D’une façon qu’on jugera très caractéristique de l’esprit de la chose, la dépêche précise que le ministère de la défense invite les deux autres compétiteurs à déposer des offres “cherchant à concurrencer celles des Français” («[they] were invited to submit proposals “seeking to match the French”»), comme si la France était une référence en la matière. Pour le reste, c’est-à-dire l’essentiel, ces diverses interventions reprennent, comme le rappelle la dépêche, les déclarations de Lula selon lesquelles la décision “est stratégique et politique” et dépend entièrement de la présidence elle-même.
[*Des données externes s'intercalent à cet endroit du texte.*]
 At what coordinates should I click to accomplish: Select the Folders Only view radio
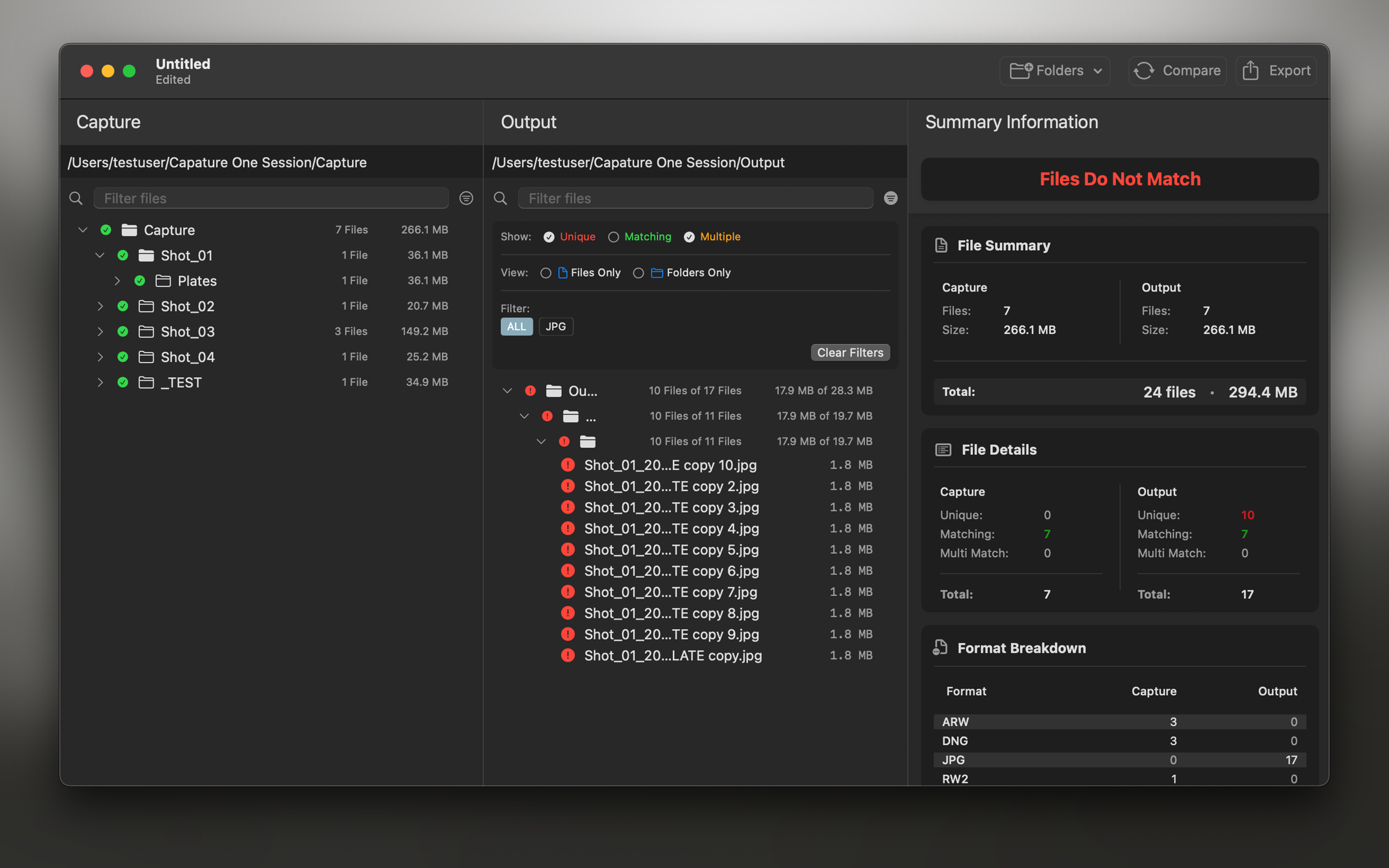(638, 273)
Le quotidien parisien Les Echos a apporté, dans un article (accès payant) du 14 septembre 2009, des précisions sur “les coulisses” des négociations franco-brésiliennes. Il est notamment décrit comment, au cours d’un dîner “de travail”, très vite après l’arrivée de la délégation française en fin d’après-midi le 6 septembre, Lula exposa d’emblée la nouvelle situation, avec notamment de très fortes pressions US et un coup de téléphone d’Obama en faveur de l’offre US; la très grande difficulté de faire l’annonce d’engagement dans le Rafale prévue le lendemain 7 septembre, avec la proposition d’examiner cette situation au cours de réunions ce même 7 septembre; la proposition de Sarkozy de faire ces réunions pendant la nuit, pour préciser et boucler l’offre française, pour débloquer cette situation et faire tout de même la déclaration prévue; la réussite de ces négociations de nuit, et l’annonce le lendemain, etc. Nous avons, de notre côté, recueilli des précisions de sources françaises essentiellement sur l’esprit de ces négociations, la vision des Brésiliens, etc., dans un accord dont le Rafale n’est qu’un aspect, et dont les Français semblent assurés qu’il se fera, Rafale compris. Ces sources n’excluent pas qu’à la signature du contrat Rafale, en 2010, des négociations pour une tranche nouvelle d’achat de l’avion français soit aussitôt lancée. Nous proposons, en quelques points, le compte-rendu de ces précisions et les réflexions qui peuvent aider à les situer dans le contexte nécessaire.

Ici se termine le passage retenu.